CVE-2026-2171 identifies a SQL injection vulnerability in the Online Student Management System version 1.0 developed by code-projects. The vulnerability resides in an unspecified function within the accounts.php file of the Login component. Attackers can remotely exploit this flaw by manipulating the username or password parameters, which are not properly sanitized or parameterized, allowing injection of malicious SQL code. This enables unauthorized access to the backend database, potentially exposing sensitive student and administrative data or allowing modification or deletion of records. The vulnerability requires no authentication or user interaction, increasing its risk profile. The CVSS 4.0 base score is 6.9 (medium severity), reflecting network attack vector, low complexity, no privileges or user interaction required, and limited impact on confidentiality, integrity, and availability. Although no known exploits are currently active in the wild, the public disclosure of exploit code increases the likelihood of exploitation. The absence of official patches or updates necessitates immediate mitigation efforts by users of this software. The vulnerability is critical for organizations relying on this system for managing student data, as exploitation could lead to data breaches, disruption of services, and reputational damage.

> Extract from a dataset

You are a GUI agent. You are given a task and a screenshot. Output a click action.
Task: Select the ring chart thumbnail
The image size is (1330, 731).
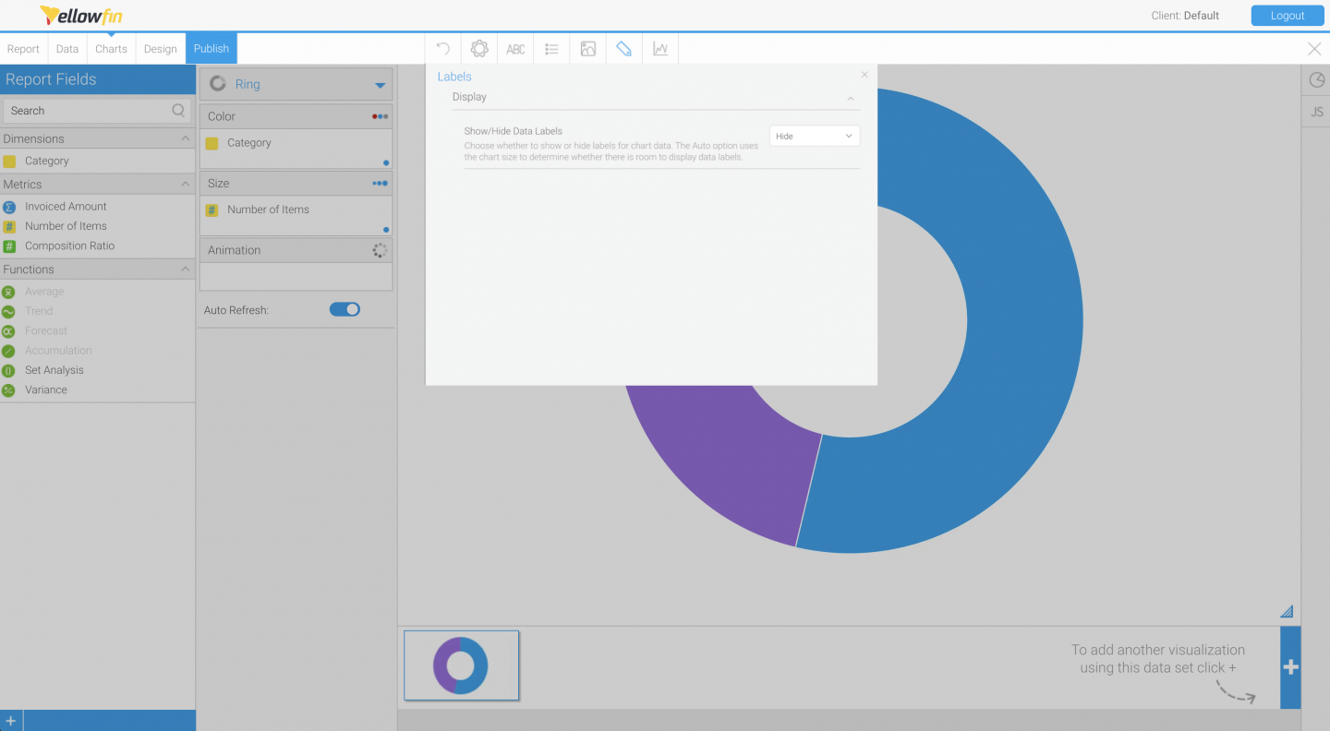point(461,665)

For European organizations, particularly educational institutions using the affected Online Student Management System 1.0, this vulnerability poses a significant risk to the confidentiality and integrity of student and administrative data. Exploitation could lead to unauthorized disclosure of personal information, manipulation of academic records, or denial of service through database corruption. This could result in regulatory non-compliance under GDPR due to exposure of personal data, legal liabilities, and loss of trust among students and staff. The availability of the system could also be impacted if attackers modify or delete critical data. Given the remote exploitability without authentication, attackers could target multiple institutions en masse. The impact is heightened in countries with extensive digitalization of education services and where this software is deployed widely. Additionally, disruption in educational services could have broader societal implications, especially during critical academic periods.

Organizations should immediately audit their use of the code-projects Online Student Management System version 1.0 and isolate affected instances. Since no official patches are currently available, implement the following mitigations: 1) Apply strict input validation and sanitization on all user-supplied data, particularly username and password fields. 2) Refactor the login component to use parameterized queries or prepared statements to prevent SQL injection. 3) Employ Web Application Firewalls (WAFs) with rules targeting SQL injection patterns to block exploitation attempts. 4) Monitor logs for suspicious login attempts or unusual database queries. 5) Restrict database user permissions to the minimum necessary to limit damage if exploited. 6) Consider migrating to a more secure and actively maintained student management system. 7) Educate IT staff on the vulnerability and response procedures. 8) Prepare incident response plans in case of exploitation. These steps will reduce the attack surface and mitigate potential damage until an official patch is released.